(Source data)

= = = = =

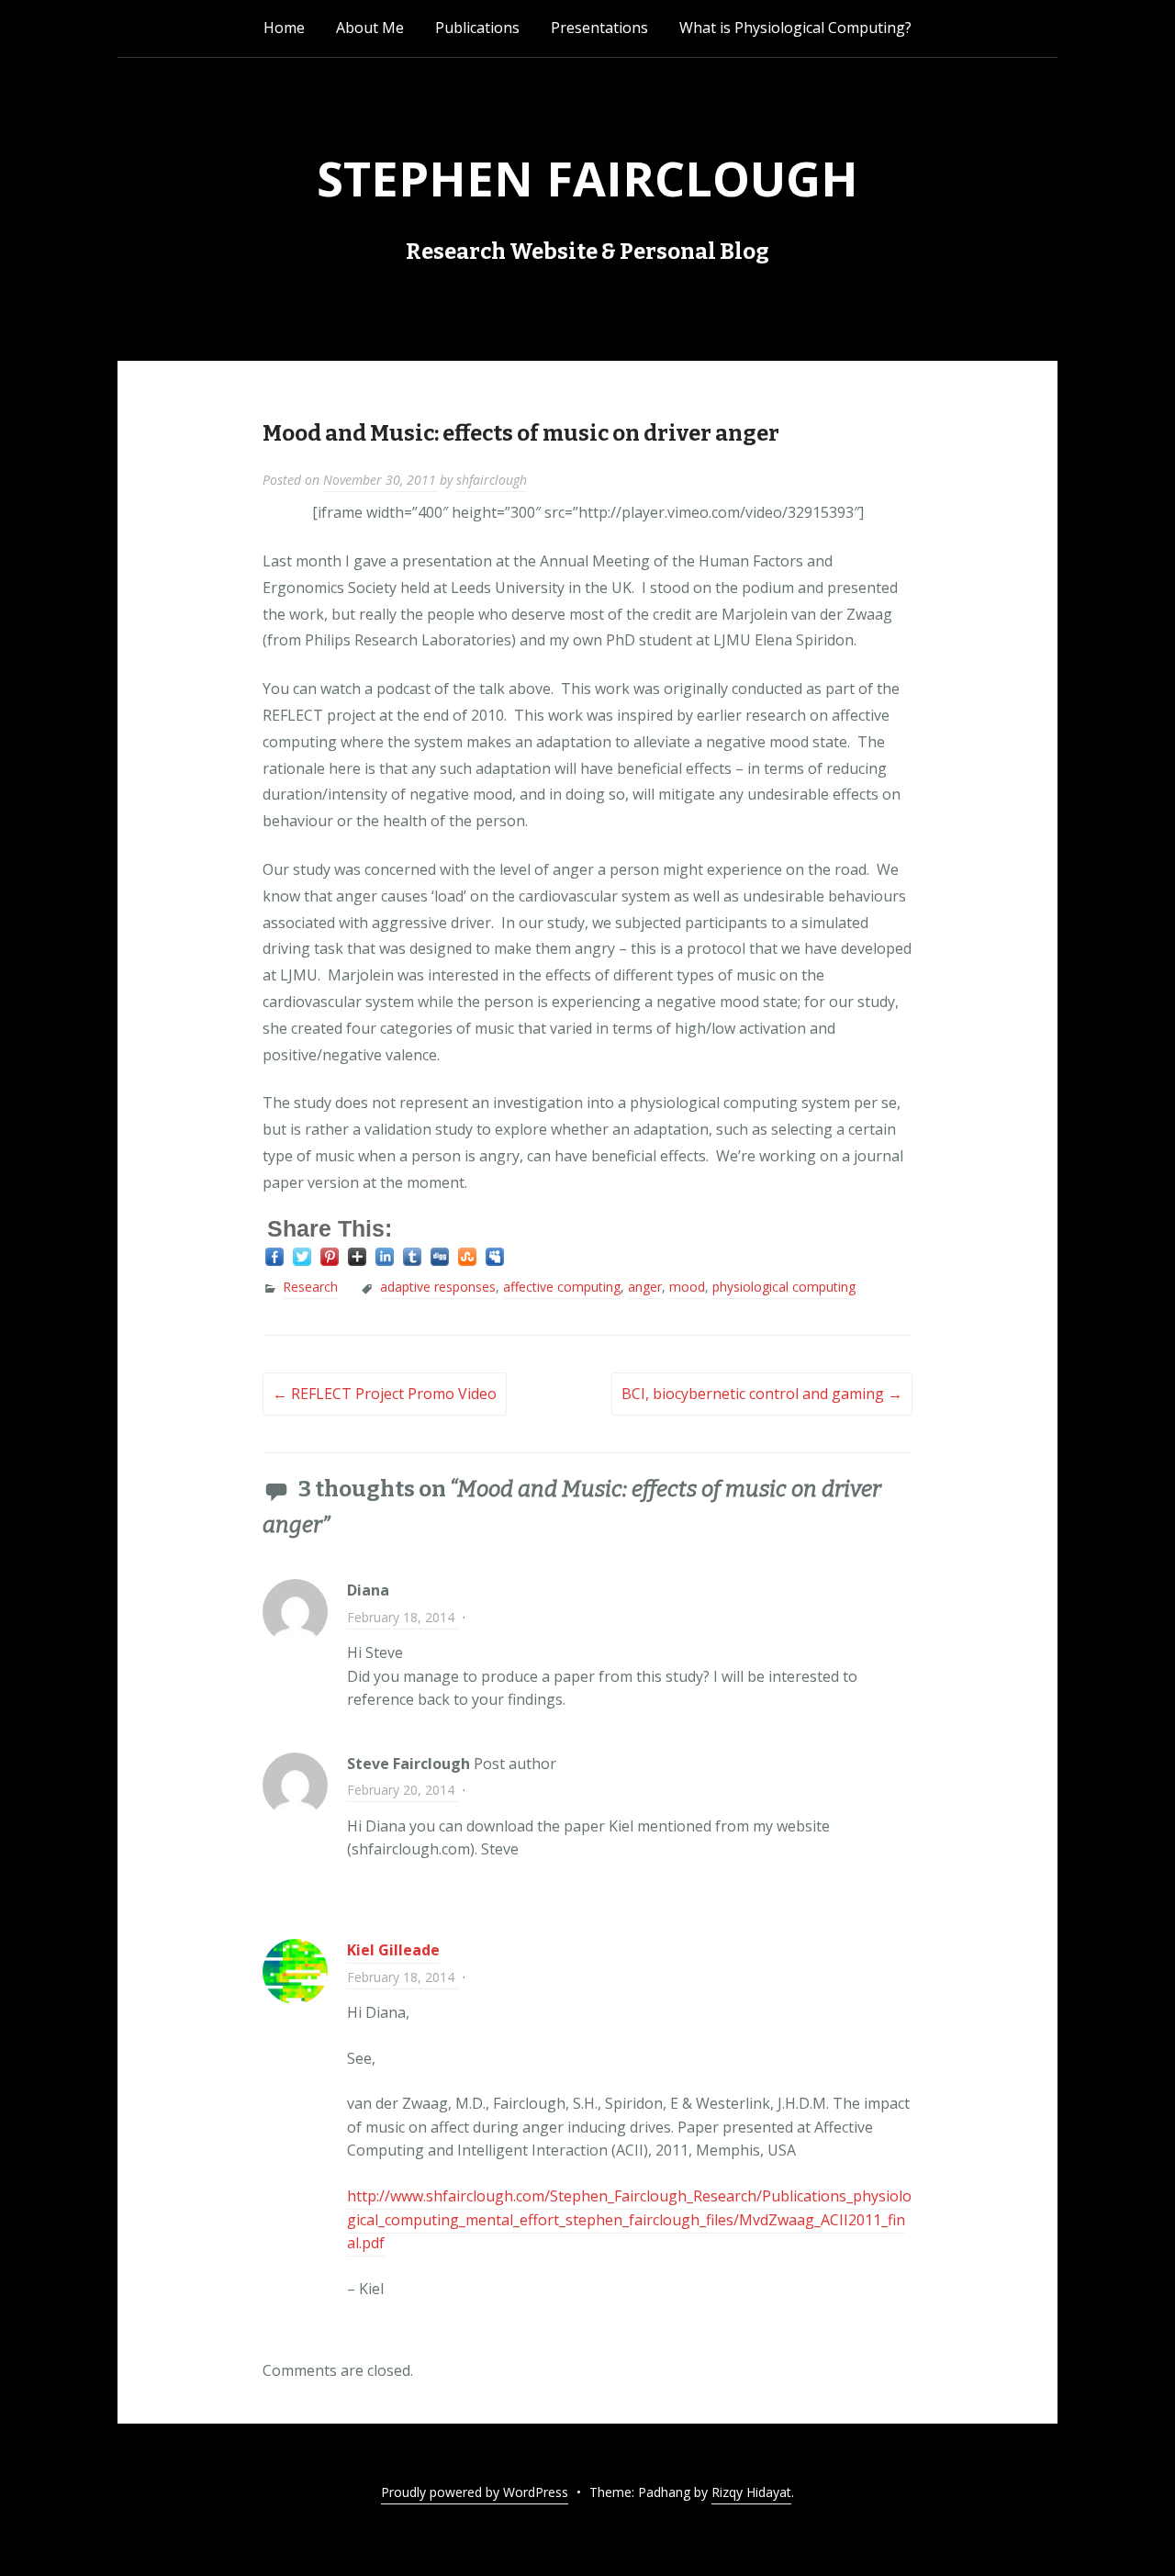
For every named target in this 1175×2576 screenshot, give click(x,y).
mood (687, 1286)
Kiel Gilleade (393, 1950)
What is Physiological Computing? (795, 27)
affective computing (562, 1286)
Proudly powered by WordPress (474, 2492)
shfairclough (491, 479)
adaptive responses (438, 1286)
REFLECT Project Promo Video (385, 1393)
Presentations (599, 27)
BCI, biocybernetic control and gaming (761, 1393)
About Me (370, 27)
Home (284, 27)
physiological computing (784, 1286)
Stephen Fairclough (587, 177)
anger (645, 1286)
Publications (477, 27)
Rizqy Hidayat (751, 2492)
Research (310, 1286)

= = = = =

| WHAT THE TASK ASKS |
Your reply should be the full data above, copied exactly, with no pictures in it.

| ANSWER SECTION |
For every named target in this 1175×2576 screenshot, give click(x,y).
mood (687, 1286)
Kiel Gilleade (393, 1950)
What is Physiological Computing? (795, 27)
affective computing (562, 1286)
Proudly powered by WordPress (474, 2492)
shfairclough (491, 479)
adaptive responses (438, 1286)
REFLECT Project Promo Video (385, 1393)
Presentations (599, 27)
BCI, biocybernetic control and gaming (761, 1393)
About Me (370, 27)
Home (284, 27)
physiological computing (784, 1286)
Stephen Fairclough (587, 177)
anger (645, 1286)
Publications (477, 27)
Rizqy Hidayat (751, 2492)
Research (310, 1286)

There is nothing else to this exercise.